Taking the main road from Land's End to St. Buryan, past the smithy at the junction of roads, we branched off to the right at Trethewey and followed a coast road going due south. This is a narrow lane, and leads direct down to the little sandy cove known as Porth Curnow, where the nine cables of the Eastern Telegraph Company come up from their long course under the sea and are connected with the land lines. As one enters the valley, so out of the world, and yet at the same time so very much in the world, if one considers the messages from distant parts arriving every minute of the day and night, one is struck with signs of prosperity most unusual in this distant part of Cornwall. Several well-built and shapely villas arise amidst well-kept gardens, brilliant with flowers and foliage, with hedges of escalonia. At the bottom of the valley, large asphalt tenniscourts invite players in all states of the weather to outdoor exercise. A large building on the right, facing the tenniscourts, is devoted to the offices of the Telegraph Company, and another palatial edifice on the other side of the valley to the telegraphic operations.

The little valley ends on a sweet sandy beach, with the mass of bold rugged rocks containing the famous Logan Stone sheltering it on the east.

Sweetly smiling in simple innocence does the little bay look now, with the waves idly lapping and kissing the shore. But be not deceived by appearances; those waves know a secret or two, and are of all things in nature least to be depended upon. They can wear another aspect, a frightful, terrifying aspect, the mantle and dread attire of death. It was here that the full-rigged ship Khyber

parted her cables and went to her doom with twenty-three out of twenty-five lives only some few years ago. It was here that the good ship Fairport, of Liverpool, very nearly met a similar fate in January, 1908, when the Sennen lifeboat pluckily conveyed a tow-rope from the ship to a tug and got her off the death-dealing shore.

A steep hill over the western cliff conducts one to the church of St. Levan. At the top is a flat plateau with a magnificent cricket-ground of just perfect turf, kept in tiptop condition, where the telegraphists play. A flag over the pavilion at the north-west corner denotes that they call themselves the "Exiles," but it struck me that many persons in search of health would like much to be exiled too. I should think this is the most magnificently situated cricketground in England!

The views around are sublime. The Logan Rock promontory stands out in the sapphire-coloured sea on the left, its dark granite rocks looking majestically grand, in fact, all around are scenes worth looking at, if attention can be taken from the game in progress.

On the next headland, to the west, a Marconi spider attenuation, in three spindly lengths, points skyward, and reminds one how the latest discoveries of science are often associated with Nature in her wildest and simplest scenes.

Passing the cricket-ground and pushing open a swinging gate, we turn sharply to the right, and there down in a hollow, most snugly sheltered, is St.
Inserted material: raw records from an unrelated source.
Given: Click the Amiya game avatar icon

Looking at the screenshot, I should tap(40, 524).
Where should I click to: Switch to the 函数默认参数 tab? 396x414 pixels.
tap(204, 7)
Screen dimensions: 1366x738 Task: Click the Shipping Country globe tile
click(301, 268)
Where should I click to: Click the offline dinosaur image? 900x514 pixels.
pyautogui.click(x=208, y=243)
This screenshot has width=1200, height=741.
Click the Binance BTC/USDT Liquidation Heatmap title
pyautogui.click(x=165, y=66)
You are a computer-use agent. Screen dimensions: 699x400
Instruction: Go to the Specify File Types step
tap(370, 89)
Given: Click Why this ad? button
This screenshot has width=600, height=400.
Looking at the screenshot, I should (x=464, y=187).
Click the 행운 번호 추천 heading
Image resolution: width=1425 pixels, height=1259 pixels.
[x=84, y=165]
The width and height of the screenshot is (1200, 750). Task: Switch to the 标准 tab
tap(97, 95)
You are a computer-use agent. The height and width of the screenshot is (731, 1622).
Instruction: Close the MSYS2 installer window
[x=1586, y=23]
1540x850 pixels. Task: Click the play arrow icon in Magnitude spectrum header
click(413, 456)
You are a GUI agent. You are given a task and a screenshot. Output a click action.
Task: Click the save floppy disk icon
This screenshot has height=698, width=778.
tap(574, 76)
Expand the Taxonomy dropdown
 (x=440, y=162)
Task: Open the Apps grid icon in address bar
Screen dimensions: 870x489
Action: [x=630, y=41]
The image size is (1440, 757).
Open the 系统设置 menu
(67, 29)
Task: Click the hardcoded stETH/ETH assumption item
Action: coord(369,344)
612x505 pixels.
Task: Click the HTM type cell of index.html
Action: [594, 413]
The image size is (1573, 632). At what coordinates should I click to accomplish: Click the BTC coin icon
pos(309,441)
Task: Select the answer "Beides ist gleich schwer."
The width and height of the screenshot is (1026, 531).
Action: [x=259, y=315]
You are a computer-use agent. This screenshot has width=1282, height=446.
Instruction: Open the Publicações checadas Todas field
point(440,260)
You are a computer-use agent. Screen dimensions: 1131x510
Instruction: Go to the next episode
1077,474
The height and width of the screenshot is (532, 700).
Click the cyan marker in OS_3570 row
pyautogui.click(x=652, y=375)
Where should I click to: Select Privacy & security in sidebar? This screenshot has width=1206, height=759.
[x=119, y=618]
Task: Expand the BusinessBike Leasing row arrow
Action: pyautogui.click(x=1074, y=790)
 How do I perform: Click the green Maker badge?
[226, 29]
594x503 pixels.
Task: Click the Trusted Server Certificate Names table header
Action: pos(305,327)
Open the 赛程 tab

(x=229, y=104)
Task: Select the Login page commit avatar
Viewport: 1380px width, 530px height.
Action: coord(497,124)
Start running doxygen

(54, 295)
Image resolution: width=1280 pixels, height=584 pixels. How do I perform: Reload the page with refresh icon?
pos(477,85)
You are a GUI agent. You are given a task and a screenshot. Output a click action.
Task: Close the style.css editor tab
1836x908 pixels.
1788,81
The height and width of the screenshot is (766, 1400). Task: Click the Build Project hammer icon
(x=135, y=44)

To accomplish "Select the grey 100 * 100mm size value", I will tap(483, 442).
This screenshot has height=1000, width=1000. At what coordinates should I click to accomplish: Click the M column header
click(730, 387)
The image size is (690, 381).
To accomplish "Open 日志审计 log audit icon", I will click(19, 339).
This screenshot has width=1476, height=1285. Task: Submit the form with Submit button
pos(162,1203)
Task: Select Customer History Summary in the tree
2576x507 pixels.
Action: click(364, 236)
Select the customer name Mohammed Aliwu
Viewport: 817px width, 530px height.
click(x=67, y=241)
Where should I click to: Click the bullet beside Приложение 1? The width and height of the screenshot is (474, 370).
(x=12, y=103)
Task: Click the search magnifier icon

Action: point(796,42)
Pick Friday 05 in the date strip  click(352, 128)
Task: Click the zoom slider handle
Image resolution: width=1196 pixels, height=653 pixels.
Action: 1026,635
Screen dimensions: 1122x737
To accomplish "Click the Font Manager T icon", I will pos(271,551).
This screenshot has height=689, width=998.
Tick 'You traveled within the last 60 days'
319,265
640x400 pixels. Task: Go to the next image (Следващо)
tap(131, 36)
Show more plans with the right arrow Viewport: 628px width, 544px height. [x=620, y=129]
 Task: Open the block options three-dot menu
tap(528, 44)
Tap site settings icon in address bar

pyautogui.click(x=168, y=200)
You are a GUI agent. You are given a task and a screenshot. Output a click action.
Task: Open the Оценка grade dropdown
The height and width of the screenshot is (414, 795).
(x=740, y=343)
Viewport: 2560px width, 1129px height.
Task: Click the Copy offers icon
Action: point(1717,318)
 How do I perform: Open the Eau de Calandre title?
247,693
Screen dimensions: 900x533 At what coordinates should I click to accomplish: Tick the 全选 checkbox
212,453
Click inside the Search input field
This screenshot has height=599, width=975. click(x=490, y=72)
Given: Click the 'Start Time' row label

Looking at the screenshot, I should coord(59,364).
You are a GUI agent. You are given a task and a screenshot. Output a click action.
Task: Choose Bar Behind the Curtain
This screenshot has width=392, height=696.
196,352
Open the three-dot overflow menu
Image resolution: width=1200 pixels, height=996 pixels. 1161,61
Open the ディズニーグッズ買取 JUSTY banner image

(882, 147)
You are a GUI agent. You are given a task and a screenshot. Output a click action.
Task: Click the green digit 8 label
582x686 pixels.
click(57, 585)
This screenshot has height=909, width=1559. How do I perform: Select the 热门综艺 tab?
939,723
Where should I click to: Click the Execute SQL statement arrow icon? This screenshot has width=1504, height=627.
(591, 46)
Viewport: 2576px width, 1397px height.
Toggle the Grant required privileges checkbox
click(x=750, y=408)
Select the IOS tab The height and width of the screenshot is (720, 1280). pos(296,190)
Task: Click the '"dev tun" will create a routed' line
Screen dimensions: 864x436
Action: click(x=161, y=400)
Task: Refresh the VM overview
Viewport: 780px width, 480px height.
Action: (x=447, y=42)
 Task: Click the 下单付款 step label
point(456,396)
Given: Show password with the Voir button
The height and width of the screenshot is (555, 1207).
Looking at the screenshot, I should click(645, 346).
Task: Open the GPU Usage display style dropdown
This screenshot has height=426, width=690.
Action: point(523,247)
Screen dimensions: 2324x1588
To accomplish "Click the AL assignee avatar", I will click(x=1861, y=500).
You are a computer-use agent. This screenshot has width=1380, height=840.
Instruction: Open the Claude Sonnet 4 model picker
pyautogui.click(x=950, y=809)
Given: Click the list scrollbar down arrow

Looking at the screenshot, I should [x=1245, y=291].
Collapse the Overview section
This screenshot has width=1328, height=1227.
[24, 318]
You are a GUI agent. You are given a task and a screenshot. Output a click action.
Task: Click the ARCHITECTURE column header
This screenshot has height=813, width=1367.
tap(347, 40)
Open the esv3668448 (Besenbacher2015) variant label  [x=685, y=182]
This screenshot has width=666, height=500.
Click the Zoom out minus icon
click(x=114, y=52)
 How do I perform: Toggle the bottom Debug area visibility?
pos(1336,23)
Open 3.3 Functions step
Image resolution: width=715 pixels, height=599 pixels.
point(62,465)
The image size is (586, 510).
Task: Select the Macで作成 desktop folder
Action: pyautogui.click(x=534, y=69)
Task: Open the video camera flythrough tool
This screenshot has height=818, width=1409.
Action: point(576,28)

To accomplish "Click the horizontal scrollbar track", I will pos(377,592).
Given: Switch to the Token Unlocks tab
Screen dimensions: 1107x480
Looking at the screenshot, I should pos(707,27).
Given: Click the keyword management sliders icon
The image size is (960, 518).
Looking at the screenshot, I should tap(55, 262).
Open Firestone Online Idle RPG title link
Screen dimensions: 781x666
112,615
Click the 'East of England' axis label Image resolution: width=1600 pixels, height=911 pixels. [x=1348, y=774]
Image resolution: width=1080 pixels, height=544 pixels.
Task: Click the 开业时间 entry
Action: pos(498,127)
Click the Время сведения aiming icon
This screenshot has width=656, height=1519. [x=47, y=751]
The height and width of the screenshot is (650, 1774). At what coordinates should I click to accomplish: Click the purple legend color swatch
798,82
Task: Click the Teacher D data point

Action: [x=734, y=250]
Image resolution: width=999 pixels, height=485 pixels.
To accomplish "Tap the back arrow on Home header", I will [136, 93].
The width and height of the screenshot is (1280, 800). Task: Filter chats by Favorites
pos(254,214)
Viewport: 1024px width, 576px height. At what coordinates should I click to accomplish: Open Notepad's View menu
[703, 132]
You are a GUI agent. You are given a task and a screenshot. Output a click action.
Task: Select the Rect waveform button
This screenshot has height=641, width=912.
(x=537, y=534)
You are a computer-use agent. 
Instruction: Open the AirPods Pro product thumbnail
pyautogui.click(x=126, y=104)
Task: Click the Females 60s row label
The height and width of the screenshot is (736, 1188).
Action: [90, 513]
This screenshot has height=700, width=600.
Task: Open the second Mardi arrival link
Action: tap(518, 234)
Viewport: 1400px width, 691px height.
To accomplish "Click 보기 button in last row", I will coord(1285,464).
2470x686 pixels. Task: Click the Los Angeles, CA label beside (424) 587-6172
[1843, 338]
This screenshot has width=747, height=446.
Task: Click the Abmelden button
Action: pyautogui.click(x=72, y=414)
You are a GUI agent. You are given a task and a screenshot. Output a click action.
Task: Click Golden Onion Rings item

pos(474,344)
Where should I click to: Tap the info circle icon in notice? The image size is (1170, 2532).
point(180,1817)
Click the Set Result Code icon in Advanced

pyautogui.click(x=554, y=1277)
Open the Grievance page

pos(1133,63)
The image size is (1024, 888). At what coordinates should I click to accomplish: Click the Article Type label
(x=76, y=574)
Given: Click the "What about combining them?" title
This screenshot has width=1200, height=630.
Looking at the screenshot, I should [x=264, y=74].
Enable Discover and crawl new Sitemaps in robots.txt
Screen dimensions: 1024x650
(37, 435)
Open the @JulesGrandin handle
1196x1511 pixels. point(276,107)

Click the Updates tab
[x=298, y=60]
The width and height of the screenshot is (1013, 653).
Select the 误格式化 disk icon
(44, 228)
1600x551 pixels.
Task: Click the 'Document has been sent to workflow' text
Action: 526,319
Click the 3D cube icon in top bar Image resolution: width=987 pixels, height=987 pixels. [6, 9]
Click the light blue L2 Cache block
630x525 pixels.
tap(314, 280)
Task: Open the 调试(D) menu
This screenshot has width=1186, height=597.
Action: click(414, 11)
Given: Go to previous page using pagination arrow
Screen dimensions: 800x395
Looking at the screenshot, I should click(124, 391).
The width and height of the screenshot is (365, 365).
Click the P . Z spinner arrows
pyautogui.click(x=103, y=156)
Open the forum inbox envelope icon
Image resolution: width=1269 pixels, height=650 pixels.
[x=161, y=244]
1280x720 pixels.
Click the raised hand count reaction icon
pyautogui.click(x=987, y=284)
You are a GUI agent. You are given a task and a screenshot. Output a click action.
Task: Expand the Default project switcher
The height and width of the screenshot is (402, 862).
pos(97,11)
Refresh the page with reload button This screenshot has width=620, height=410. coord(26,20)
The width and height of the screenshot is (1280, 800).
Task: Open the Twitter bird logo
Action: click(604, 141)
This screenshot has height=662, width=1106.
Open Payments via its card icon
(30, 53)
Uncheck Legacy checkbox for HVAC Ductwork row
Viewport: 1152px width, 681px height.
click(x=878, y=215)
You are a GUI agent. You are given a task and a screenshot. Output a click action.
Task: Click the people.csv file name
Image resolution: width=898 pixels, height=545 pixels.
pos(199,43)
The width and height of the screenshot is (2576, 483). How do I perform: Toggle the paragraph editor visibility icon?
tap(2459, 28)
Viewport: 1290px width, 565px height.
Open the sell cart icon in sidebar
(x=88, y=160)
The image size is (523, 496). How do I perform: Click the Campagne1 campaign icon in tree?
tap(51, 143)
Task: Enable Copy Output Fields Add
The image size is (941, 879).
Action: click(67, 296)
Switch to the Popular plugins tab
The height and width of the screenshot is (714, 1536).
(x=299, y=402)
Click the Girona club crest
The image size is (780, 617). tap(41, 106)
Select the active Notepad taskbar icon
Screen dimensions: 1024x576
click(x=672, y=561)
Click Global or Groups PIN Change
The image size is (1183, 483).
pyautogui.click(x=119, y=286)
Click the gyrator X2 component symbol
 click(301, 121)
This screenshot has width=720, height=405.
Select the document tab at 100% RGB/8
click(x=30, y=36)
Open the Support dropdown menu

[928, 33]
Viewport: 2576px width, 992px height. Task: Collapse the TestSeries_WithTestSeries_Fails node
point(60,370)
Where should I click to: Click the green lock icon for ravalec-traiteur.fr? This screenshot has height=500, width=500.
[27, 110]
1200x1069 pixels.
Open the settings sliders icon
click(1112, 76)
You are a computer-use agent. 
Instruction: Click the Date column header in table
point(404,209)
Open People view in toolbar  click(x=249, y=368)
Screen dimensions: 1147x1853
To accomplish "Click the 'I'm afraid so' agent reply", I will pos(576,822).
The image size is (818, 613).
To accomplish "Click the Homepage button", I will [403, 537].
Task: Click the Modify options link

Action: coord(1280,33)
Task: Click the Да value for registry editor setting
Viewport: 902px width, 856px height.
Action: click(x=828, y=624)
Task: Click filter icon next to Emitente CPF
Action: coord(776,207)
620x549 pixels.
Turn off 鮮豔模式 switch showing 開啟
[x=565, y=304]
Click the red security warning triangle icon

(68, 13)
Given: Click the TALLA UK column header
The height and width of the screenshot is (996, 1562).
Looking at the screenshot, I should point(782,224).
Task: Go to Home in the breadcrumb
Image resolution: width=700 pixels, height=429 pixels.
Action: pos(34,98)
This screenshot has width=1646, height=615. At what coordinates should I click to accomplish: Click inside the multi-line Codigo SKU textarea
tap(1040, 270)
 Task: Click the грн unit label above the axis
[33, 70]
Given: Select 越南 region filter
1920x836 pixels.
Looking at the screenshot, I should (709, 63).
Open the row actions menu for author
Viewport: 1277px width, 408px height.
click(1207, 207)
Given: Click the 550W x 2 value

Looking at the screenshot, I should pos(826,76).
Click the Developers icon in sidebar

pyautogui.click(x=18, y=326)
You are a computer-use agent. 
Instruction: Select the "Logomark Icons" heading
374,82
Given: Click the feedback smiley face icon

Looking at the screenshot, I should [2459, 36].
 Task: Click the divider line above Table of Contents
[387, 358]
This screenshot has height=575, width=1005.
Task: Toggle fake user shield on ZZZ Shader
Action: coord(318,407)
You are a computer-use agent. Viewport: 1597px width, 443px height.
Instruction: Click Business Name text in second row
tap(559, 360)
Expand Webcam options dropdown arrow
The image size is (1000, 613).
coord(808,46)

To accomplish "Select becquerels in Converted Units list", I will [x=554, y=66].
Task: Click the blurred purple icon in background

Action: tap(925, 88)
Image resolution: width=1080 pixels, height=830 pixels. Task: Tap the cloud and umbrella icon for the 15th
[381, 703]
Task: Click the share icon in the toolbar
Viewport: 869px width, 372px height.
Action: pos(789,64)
Levan Church.

Almost quite hidden away amidst ensconsing hills lies this ancient edifice. The little valleys which here seem to meet and form a juncture afford a charmingly retired spot, close to the sea, admirably adapted for a church location. The soothing and swishing murmurs of the ocean are ever present, for the waves break at Porth Chapel, only a quarter of a mile away.

The learned and courteous rector, the Rev. Trimer Bennett, conducted me over the church, and pointed out the unusually numerous curiosities it contains, and others in its precincts. The parish covers a large area (2328 acres), comprising some seven hundred souls, and my informant told me he had often as many as seventy communicants.